Details of these heartbeat messages can be found
here, and they can be enabled by setting the
experimental
experimental.host_heartbeat_interval
configuration option.
Example Simulation Data
The methods we describe below can be used on the output from and Shadow simulation. Here, we use the output from the Traffic Generation example simulation for illustrative purposes.

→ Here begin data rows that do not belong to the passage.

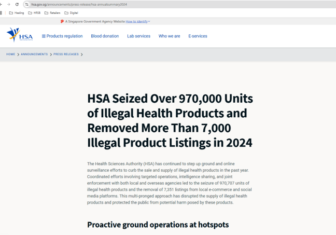Click the browser forward arrow
This screenshot has height=235, width=336.
8,4
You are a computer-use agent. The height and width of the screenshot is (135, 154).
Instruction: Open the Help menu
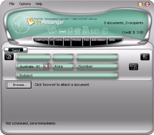(39, 4)
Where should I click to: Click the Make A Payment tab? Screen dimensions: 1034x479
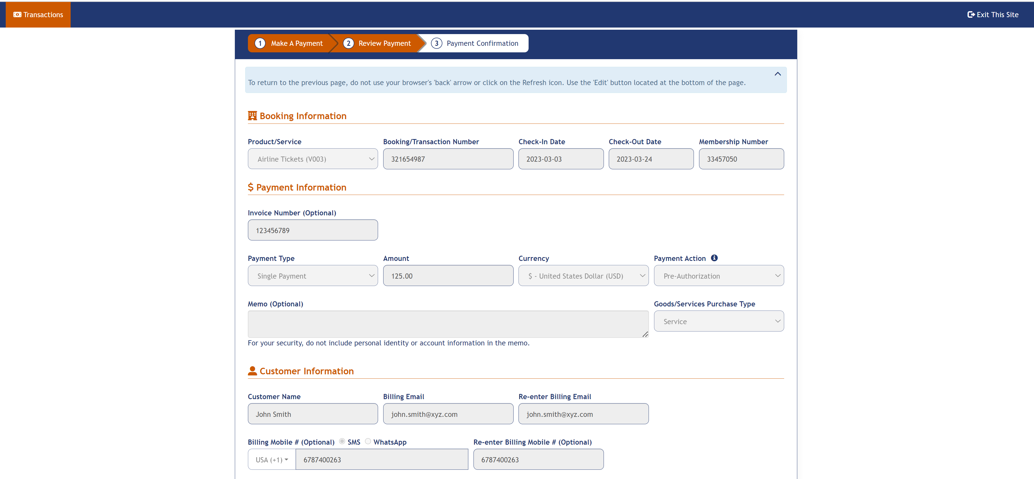(x=297, y=43)
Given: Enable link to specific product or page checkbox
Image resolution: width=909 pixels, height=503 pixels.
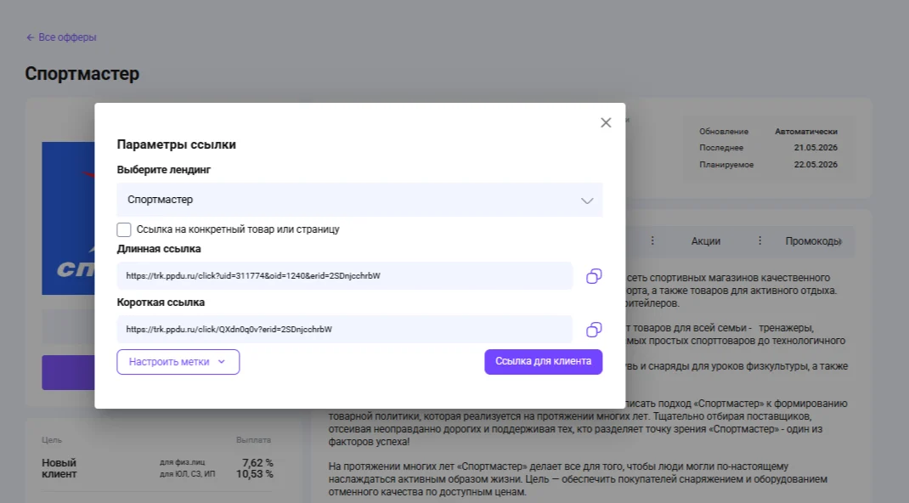Looking at the screenshot, I should click(123, 229).
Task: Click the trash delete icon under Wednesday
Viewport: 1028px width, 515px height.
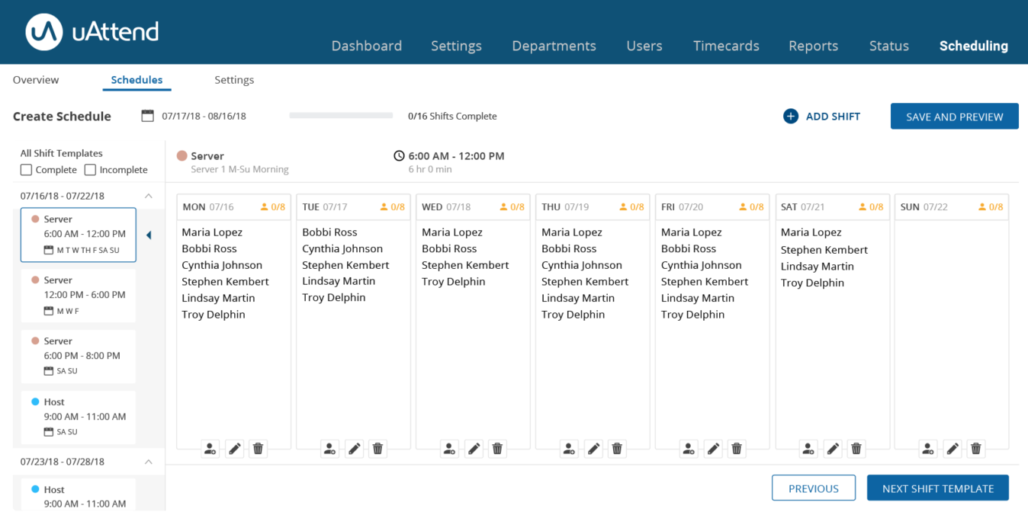Action: pos(497,449)
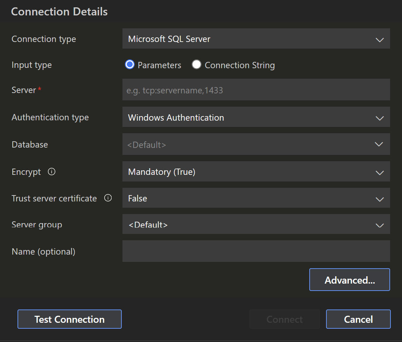Change the Encrypt setting from Mandatory (True)
Viewport: 402px width, 342px height.
(x=256, y=171)
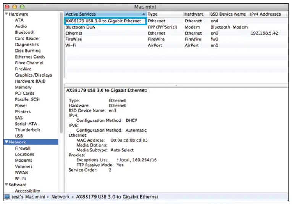Select Firewall under Network

23,148
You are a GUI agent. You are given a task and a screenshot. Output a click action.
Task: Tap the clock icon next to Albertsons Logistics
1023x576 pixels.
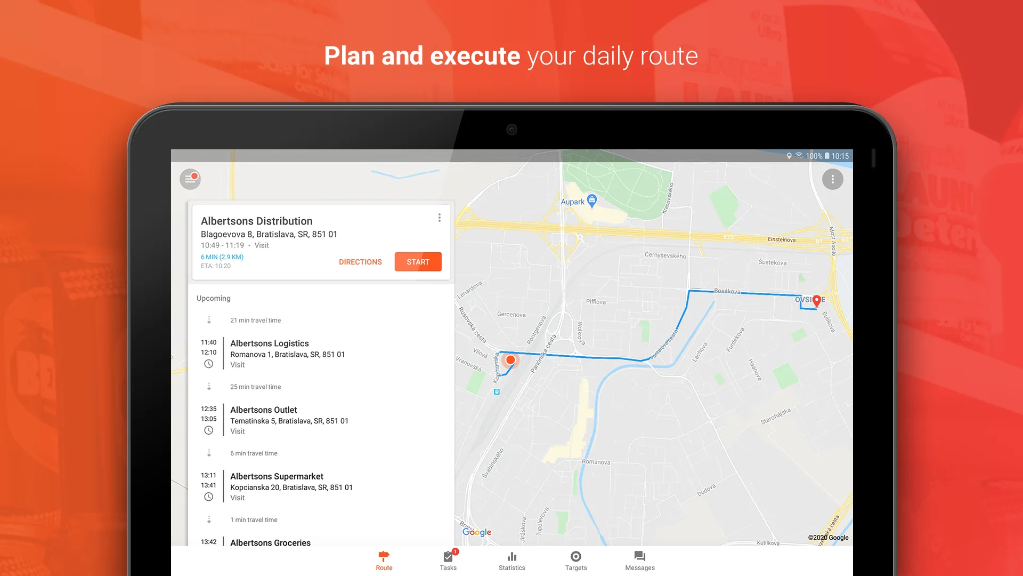coord(209,364)
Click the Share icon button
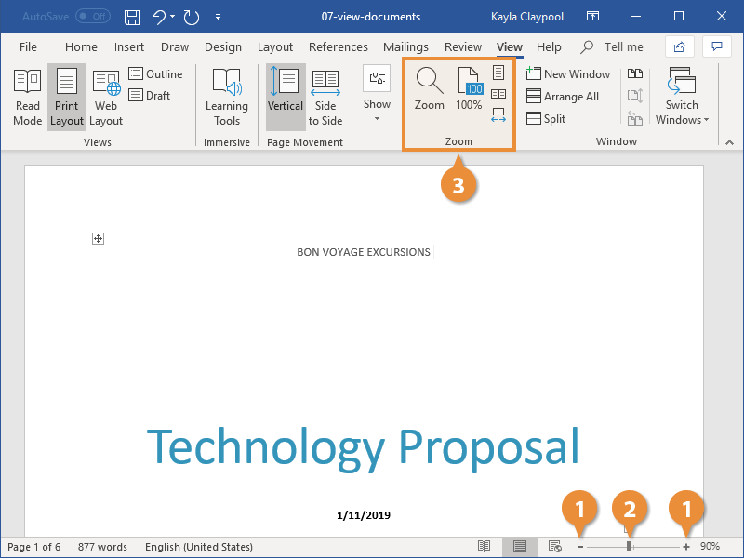This screenshot has height=558, width=744. point(680,47)

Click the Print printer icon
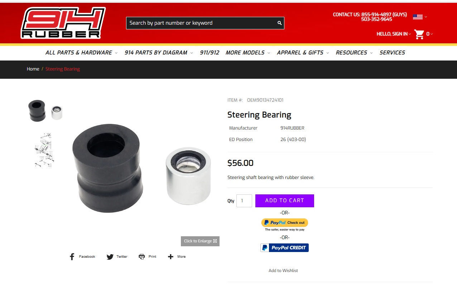pyautogui.click(x=142, y=257)
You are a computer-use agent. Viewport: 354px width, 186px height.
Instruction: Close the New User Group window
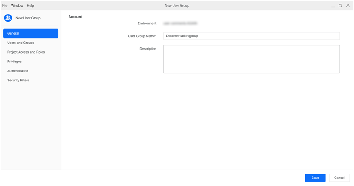tap(348, 5)
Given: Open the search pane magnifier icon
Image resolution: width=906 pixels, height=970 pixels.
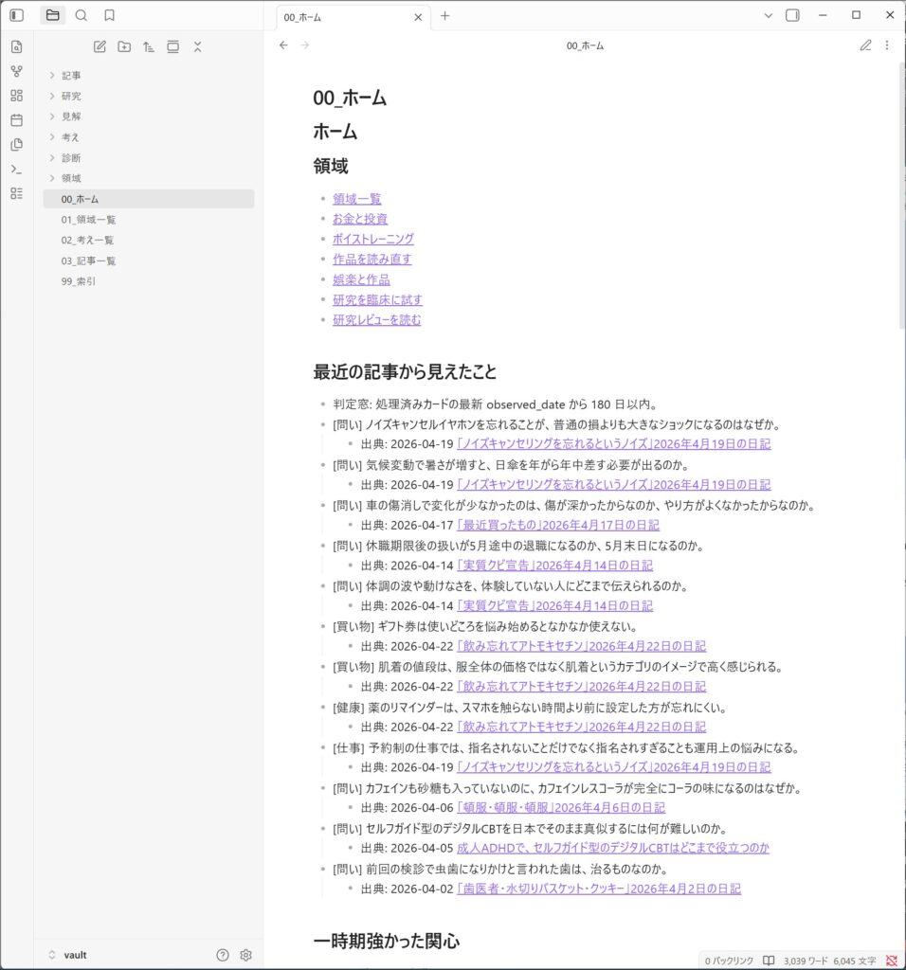Looking at the screenshot, I should (81, 15).
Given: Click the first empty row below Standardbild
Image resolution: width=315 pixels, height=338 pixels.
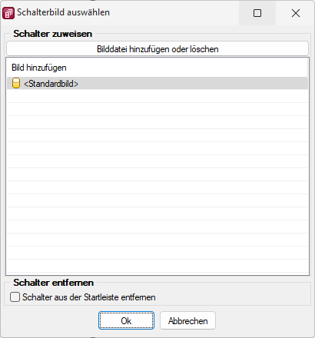Looking at the screenshot, I should click(x=158, y=96).
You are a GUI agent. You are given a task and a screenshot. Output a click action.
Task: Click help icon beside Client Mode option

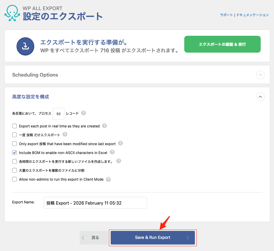[108, 179]
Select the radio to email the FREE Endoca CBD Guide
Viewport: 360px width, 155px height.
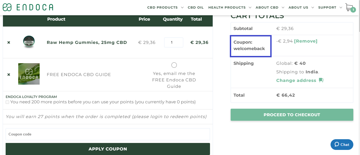[x=174, y=65]
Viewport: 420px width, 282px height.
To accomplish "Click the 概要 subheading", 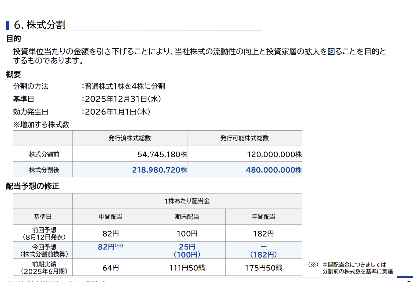I will point(13,74).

Parsing and Plotting Results
Shadow includes some Python scripts that can parse important statistics from the Shadow log messages, including network throughput over time, client download statistics, and client load statistics, and then visualize the results. The following will parse and plot the output produced from the above experiment:
# parse the shadow output file
src/tools/parse-shadow.py --help
src/tools/parse-shadow.py --prefix results shadow.log
# plot the results
src/tools/plot-shadow.py --help
src/tools/plot-shadow.py --data results "example-plots"
The parse-*.py
scripts generate stats.*.json.xz
files. The (heavily trimmed)
contents of stats.shadow.json
look like the following:
$ xzcat results/stats.shadow.json.xz
{
"nodes": {
"client:11.0.0.1": {
"recv": {
"bytes_control_header": {
"0": 0,
"1": 0,
"2": 0,
...
"599": 0
},
"bytes_control_header_retrans": { ... },
"bytes_data_header": { ... },
"bytes_data_header_retrans": { ... },
"bytes_data_payload": { ... },
"bytes_data_payload_retrans": { ... },
"bytes_total": { ... }
},
"send": { ... }
},
"server:11.0.0.2": { ... }
},
"ticks": {
"2": {
"maxrss_gib": 0.162216,
"time_seconds": 0.070114
},
"3": { ... },
...
"599": { ... }
}
}
The plot-*.py
scripts generate graphs. Open the PDF file that was created to
see the graphed results.
Comparing Data from Multiple Simulations
Consider a set of experiments where we would like to analyze the effect of changing our hosts' socket receive buffer sizes. We run the following 2 experiments:
# delete any existing simulation data and post-processing
rm -rf shadow.{data,log} 10KiB.{data,results,log} 100KiB.{data,results,log} *.results.pdf
shadow --socket-recv-buffer 10KiB --socket-recv-autotune false \
--data-directory 10KiB.data shadow.yaml > 10KiB.log
shadow --socket-recv-buffer 100KiB --socket-recv-autotune false \
--data-directory 100KiB.data shadow.yaml > 100KiB.log
To parse these log files, we use the following scripts:
src/tools/parse-shadow.py --prefix=10KiB.results 10KiB.log
src/tools/parse-shadow.py --prefix=100KiB.results 100KiB.log
Each of the directories 10KiB.results/
and 100KiB.results/
now contain data
statistics files extracted from the log files. We can now combine and visualize
these results with the plot-shadow.py
script:
src/tools/plot-shadow.py --prefix "recv-buffer" --data 10KiB.results/ "10 KiB" --data 100KiB.results/ "100 KiB"
Open the PDF file that was created to compare results from the experiments.